- **Reading text**
Exhibit 99.1
FOR IMMEDIATE RELEASE IN EUROPE & NORTH AMERICA
CanArgo Announces Preliminary 2007 Year End Results
March 2, 2008 — Guernsey, Channel Islands — CanArgo Energy Corporation (“CanArgo” or the “Company”) (OSE:CNR, AMEX:CNR) today announced its preliminary unaudited results for the fiscal year ended December 31, 2007 and provided an update on operation activities.
Operating Revenues from Continuing Operations for 2007 increased by approximately 10% over 2006 to $7.2 million. The increase in revenue was attributable to an increase in the realised price for its oil produced at the Ninotsminda Field in Georgia.
The Company reported a net loss for 2007 of $53.8 million compared to a net loss for 2006 of $60.5 million. During the year, the Company disposed of its entire interest in its project in Kazakhstan and used the proceeds generated from the sale to significantly reduce its long term debt. Gains recorded in Net Income from Discontinued Operations partially offset by Loss/Cost recorded on Debt Extinguishment contributed to the overall reduced net loss for 2007.
Operating Loss from Continuing Operations for 2007 also improved to $46.6 million for 2007 compared to $48.5 million in 2006. This was due to improvements in Operating revenues from Continuing Operations, Field Operating Expenses, Direct Project Costs, Selling, General and Administrative Expenses and Depreciation, Depletion and Amortization, however, this was partially offset by an increased Impairment of Oil and Gas Properties, Ventures and Other Assets of $42.0 million compared to $39.0 million in 2006.

- **Data segment**
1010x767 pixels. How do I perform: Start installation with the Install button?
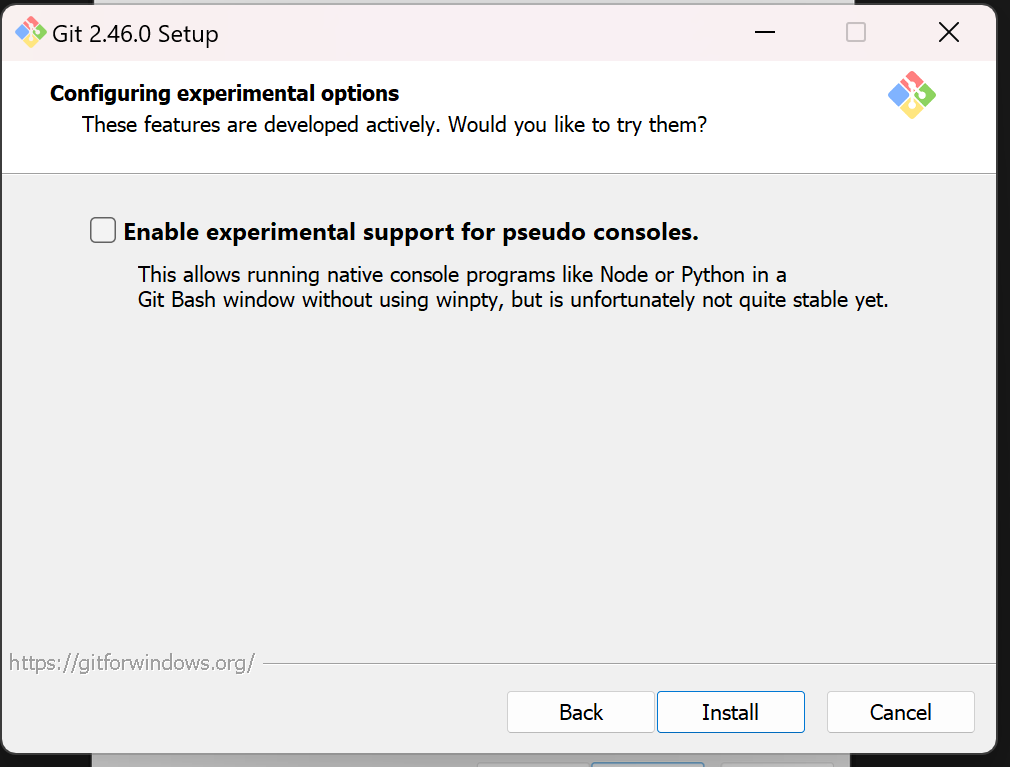click(x=730, y=712)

- **Set problem**
Can you duplicate the stretch of the CanArgo results release from "The Company reported" through "loss for 2007." word for word?

- **Expected output**
The Company reported a net loss for 2007 of $53.8 million compared to a net loss for 2006 of $60.5 million. During the year, the Company disposed of its entire interest in its project in Kazakhstan and used the proceeds generated from the sale to significantly reduce its long term debt. Gains recorded in Net Income from Discontinued Operations partially offset by Loss/Cost recorded on Debt Extinguishment contributed to the overall reduced net loss for 2007.